GOP Abortion 'Compromise' Shows Chutzpah

Tuesday, November 08, 2022

Dick Morris explains why he thinks abortion will not have a major impact on the midterm elections. Here's the nut of his argument:

Since the public had long since embraced a nuanced, compromise view on the issue, it was plain that whoever moved to the center first could win.

But, sensing a political chance to make a big score, the Democrats held to their position of demanding abortion with no restrictions. Republicans, however, saw the writing on the wall and congealed around the compromise put forward by Senator Lindsey Graham(R-SC) of allowing abortion in cases of rape, incest, and danger to the life of the mother and for any reason in the first trimester.

Remarkably, the right to life movement acquiesced in this change opening the door for a massive conservative victory.

Armed with the Graham compromise, Republicans hit the airwaves in September and blunted the Democratic attack ads by saying that they opposed a federal mandate and that they would support the Lindsey Graham compromise.
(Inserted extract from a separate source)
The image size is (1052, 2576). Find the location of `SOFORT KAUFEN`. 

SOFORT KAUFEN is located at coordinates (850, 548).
This argument totally disarmed the Democratic left since it relieved women of the worry that their own right to an abortion, in their home state, would be curbed. [bold added]
The above reminds me of two things.

First, how many times have you heard Republicans gloating that "all the Democrats had to do was sound sane" following some electoral loss? The Republicans apparently remembered their own advice concerning abortion.

(I think abortion should be legal until birth, but absent a well-reasoned and well-articulated case that voters are familiar with, I acknowledge that my position will sound nuts to many of them. Conversely, the abortion should be illegal, no exceptions position is so inhuman that even those who hold it know that they will lose an open fight. In today's political context, neither side would win an election.)
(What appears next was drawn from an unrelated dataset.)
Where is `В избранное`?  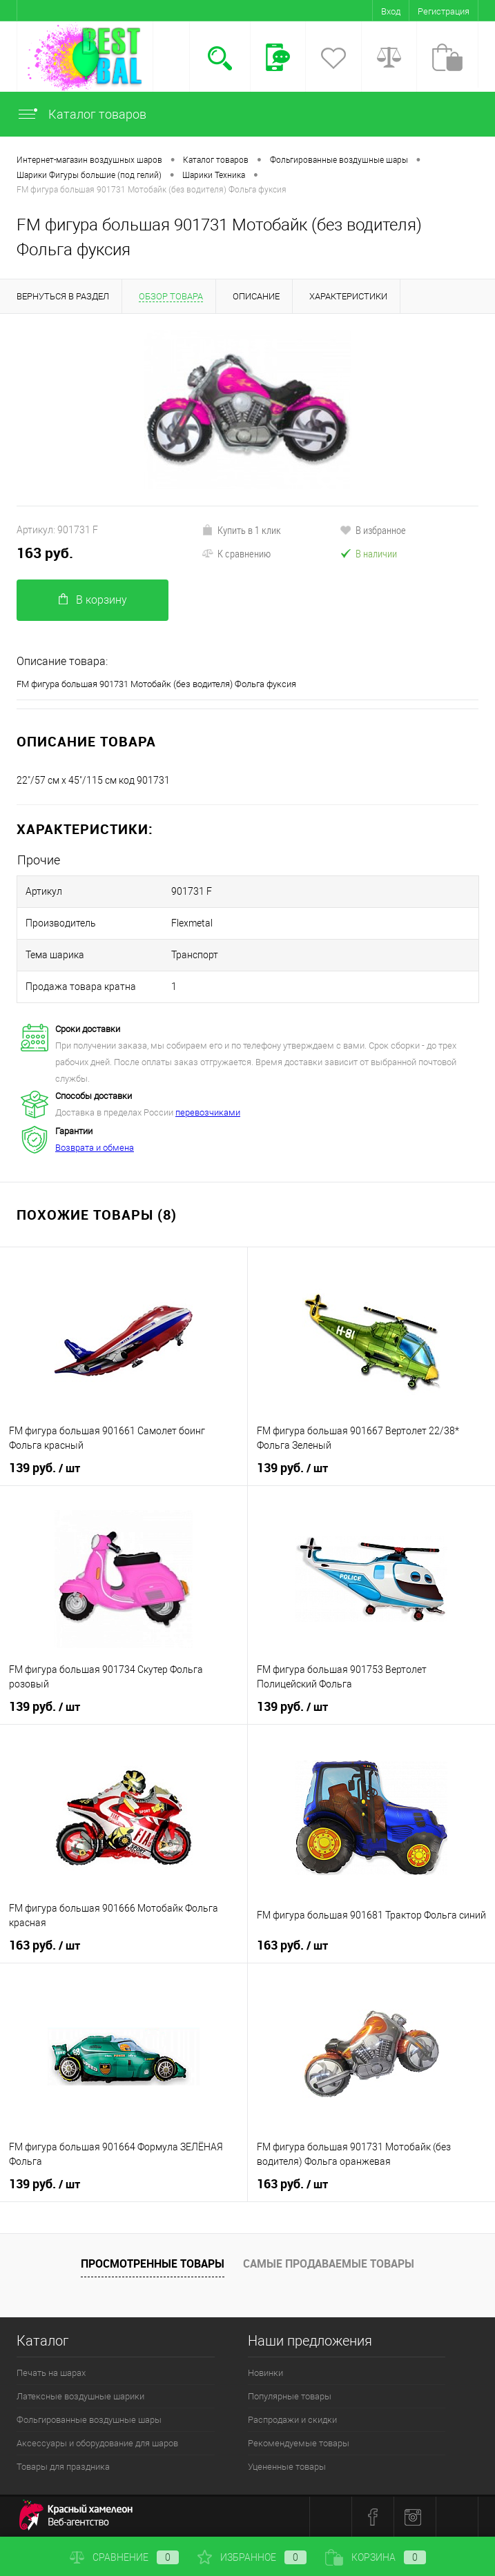 В избранное is located at coordinates (373, 530).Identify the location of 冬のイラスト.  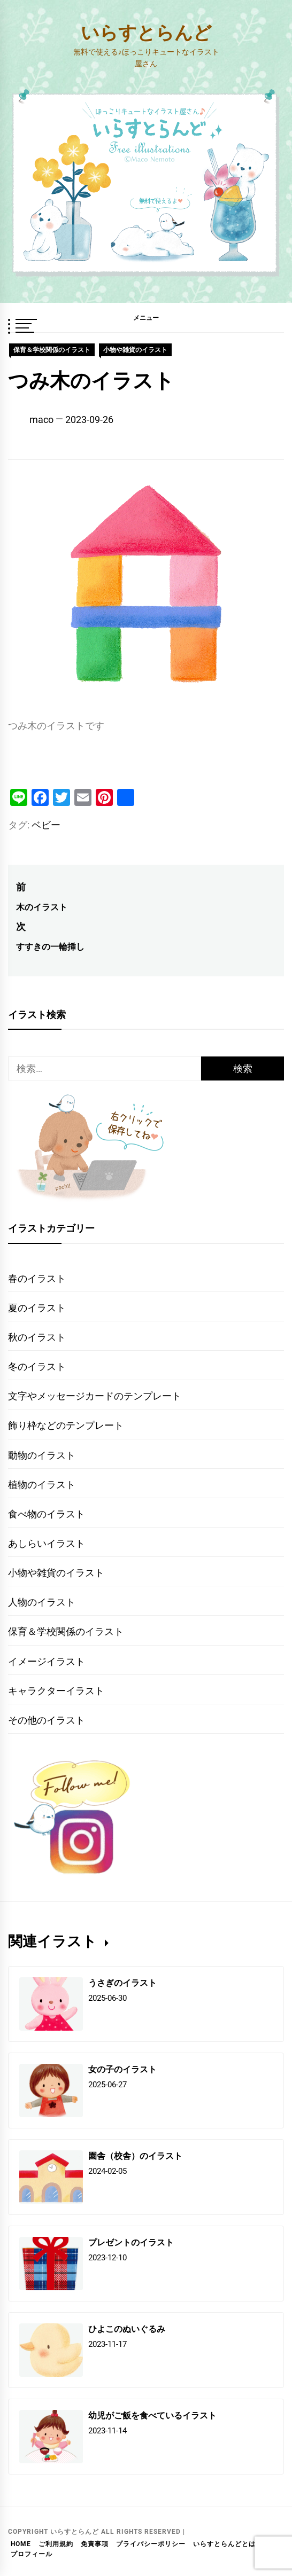
(37, 1366).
Second, and more important, this reminds me of Ayn Rand's argument that compromise on basic principles only benefits the evil:
Muddy premises are as bad for the mind as muddy water is for the body. (Image by Chandler Cruttenden, via Unsplash, license.)
The three rules listed below are by no means exhaustive; they are merely the first leads to the understanding of a vast subject.
  1. In any conflict between two men (or two groups) who hold the same basic principles, it is the more consistent one who wins.
  2. In any collaboration between two men (or two groups) who hold different basic principles, it is the more evil or irrational one who wins.
  3. When opposite basic principles are clearly and openly defined, it works to the advantage of the rational side; when they are not clearly defined, but are hidden or evaded, it works to the advantage of the irrational side.
We see this working twice in Graham's compromise...

First, as I have indicated elsewhere, the Democrats' support of abortion is compromised in part by its package-dealing it with paying for it (i.e., the welfare state). The case for abortion as a right is also damaged by widespread ignorance of what rights are across the political spectrum.

Democrats who (rightly) want a woman to be free of the lifelong obligation of an unchosen child shoot themselves in the foot by (wrongly) being fine with forcing uninvolved third parties to accept an unchosen obligation to pay for the procedure. This is inconsistent and further muddies the concept rights in the minds of a public that needs to accept it in order to see why abortion should be legal.

Second -- and for Graham, the big payoff -- that compromised stand and widespread confusion have given cover for conservatives (of all people!) to lay out the following Big Lie:

The GOP has basically staked out the pre-Dobbs status quo that it just upended as its own 'reasonable' position!

I do not find it "remarkable" at all that the "pro-life" anti-abortionists who have been waging guerrilla war against abortion for decades would accept this camouflage: I can almost hear them shriek with joy: Put those harlots back to sleep so we can continue the Lord's work undisturbed!

The public's thinking is muddled, and absent a serious, intense, and likely prolonged campaign of "moral suasion" in favor of abortion, it will continue to be seduced by the idea that there is no need to decide the issue on a federal level one way or the other ... while the anti-abortionists continue to work for the day they wield enough power to outlaw it completely.

Until enough people wake up and start fighting for reproductive freedom from the moral high ground (i.e., from correct, clear, and uncompromised principles), theocrats will continue to pretend to be open to "compromise" while working towards the day that it will be Too Late for the vast majority of Americans who are inclined to legalize abortion to do so.